Las elecciones autonómicas en Castilla y León se llevan a cabo el 15 de marzo de 2026, con más de dos millones de electores convocados a las urnas. Este evento electoral es crucial, ya que se eligen 82 procuradores, y la mayoría absoluta se sitúa en 42 escaños. La jornada electoral se desarrolla en un ambiente de alta expectativa, con varios partidos políticos compitiendo por el control de la Junta. El actual presidente, Alfonso Fernández Mañueco, del Partido Popular (PP), busca revalidar su mandato, mientras que el PSOE intenta reducir la distancia con el PP y Vox se posiciona como un posible actor decisivo en la gobernabilidad.

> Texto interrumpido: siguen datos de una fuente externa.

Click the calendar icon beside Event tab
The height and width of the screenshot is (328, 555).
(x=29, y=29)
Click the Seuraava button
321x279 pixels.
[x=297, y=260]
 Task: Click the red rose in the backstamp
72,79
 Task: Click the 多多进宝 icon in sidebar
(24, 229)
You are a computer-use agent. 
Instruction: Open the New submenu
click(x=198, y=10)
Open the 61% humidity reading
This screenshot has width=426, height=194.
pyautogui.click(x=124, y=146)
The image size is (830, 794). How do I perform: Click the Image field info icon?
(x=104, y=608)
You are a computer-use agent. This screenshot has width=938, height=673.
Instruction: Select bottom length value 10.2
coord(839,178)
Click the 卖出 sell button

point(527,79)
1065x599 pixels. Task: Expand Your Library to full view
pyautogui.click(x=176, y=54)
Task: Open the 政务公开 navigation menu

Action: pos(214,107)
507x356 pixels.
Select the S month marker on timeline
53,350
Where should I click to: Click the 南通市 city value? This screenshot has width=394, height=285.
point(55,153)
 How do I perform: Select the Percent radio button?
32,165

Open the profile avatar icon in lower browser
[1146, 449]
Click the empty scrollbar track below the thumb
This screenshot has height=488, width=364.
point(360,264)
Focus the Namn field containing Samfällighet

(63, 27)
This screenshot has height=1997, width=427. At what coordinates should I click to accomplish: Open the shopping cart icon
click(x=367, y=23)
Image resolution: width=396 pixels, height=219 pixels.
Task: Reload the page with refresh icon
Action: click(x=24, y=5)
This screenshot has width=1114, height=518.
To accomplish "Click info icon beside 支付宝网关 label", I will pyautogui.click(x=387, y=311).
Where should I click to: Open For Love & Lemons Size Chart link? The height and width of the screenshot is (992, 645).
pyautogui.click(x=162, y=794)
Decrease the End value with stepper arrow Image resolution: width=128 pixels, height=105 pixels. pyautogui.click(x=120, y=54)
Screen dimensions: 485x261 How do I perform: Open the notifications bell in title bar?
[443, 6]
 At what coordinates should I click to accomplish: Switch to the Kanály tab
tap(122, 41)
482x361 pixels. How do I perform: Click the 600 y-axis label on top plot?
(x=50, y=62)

La jornada electoral comenzó a las 09:00 horas y se extenderá hasta las 20:00 horas. Desde el inicio, se han reportado incidentes menores, como retrasos en algunos municipios debido a problemas logísticos. Por ejemplo, en Rabé de las Calzadas, se registró un retraso de 40 minutos debido a la desaparición de una urna y daños en el local de votación. Sin embargo, el consejero de Presidencia, Luis Miguel Gago, confirmó que el 100% de las mesas electorales se habían constituido con normalidad en la mayoría de las provincias.
El clima electoral se ha visto marcado por la participación activa de los candidatos. Miguel Ángel Llamas, de Podemos, hizo un llamado a los ciudadanos para que voten en conciencia, mientras que Carlos Martínez, del PSOE, expresó su nerviosismo y la importancia de estos comicios para la comunidad. Por su parte, el candidato de Vox, Carlos Pollán, mostró su optimismo y tranquilidad al ejercer su derecho al voto.
En cuanto a la participación, a las 11:30 horas se registró un aumento del 1,16% en comparación con las elecciones anteriores, lo que indica un electorado más activo en las primeras horas de la jornada. Zamora se destacó como la provincia con el mayor crecimiento en la participación, seguida de León y Soria. Este aumento en la movilización podría influir en los resultados finales, especialmente en un contexto donde el PSOE busca mantener escaños clave para evitar una mayoría absoluta del PP y Vox.
Los escenarios de pacto tras el escrutinio son diversos. Se barajan opciones que incluyen una reedición del acuerdo entre PP y Vox, o la posibilidad de sumar a partidos provincialistas para formar un gobierno de centroderecha. La incertidumbre sobre el resultado final es palpable, ya que el PSOE se encuentra en una situación delicada, luchando por retener escaños en provincias donde los resultados son ajustados.
La jornada electoral no solo es un momento decisivo para los partidos políticos, sino también para los ciudadanos, quienes tienen la oportunidad de influir en el futuro de su comunidad. La participación activa en las urnas es fundamental para garantizar que las decisiones políticas reflejen la voluntad del electorado. En este sentido, los candidatos han hecho un llamado a la movilización, enfatizando la importancia de que cada voto cuente en la configuración del próximo gobierno de Castilla y León.
A medida que avanza el día, se espera que los primeros resultados provisionales comiencen a fluir tras el cierre de los colegios a las 20:00 horas. Estos resultados no solo determinarán la composición de las Cortes de Castilla y León, sino que también establecerán el rumbo político de la comunidad para los próximos cuatro años. La atención está centrada en cómo se traducirán los votos en escaños y qué alianzas se formarán para garantizar la gobernabilidad en un panorama político cada vez más fragmentado.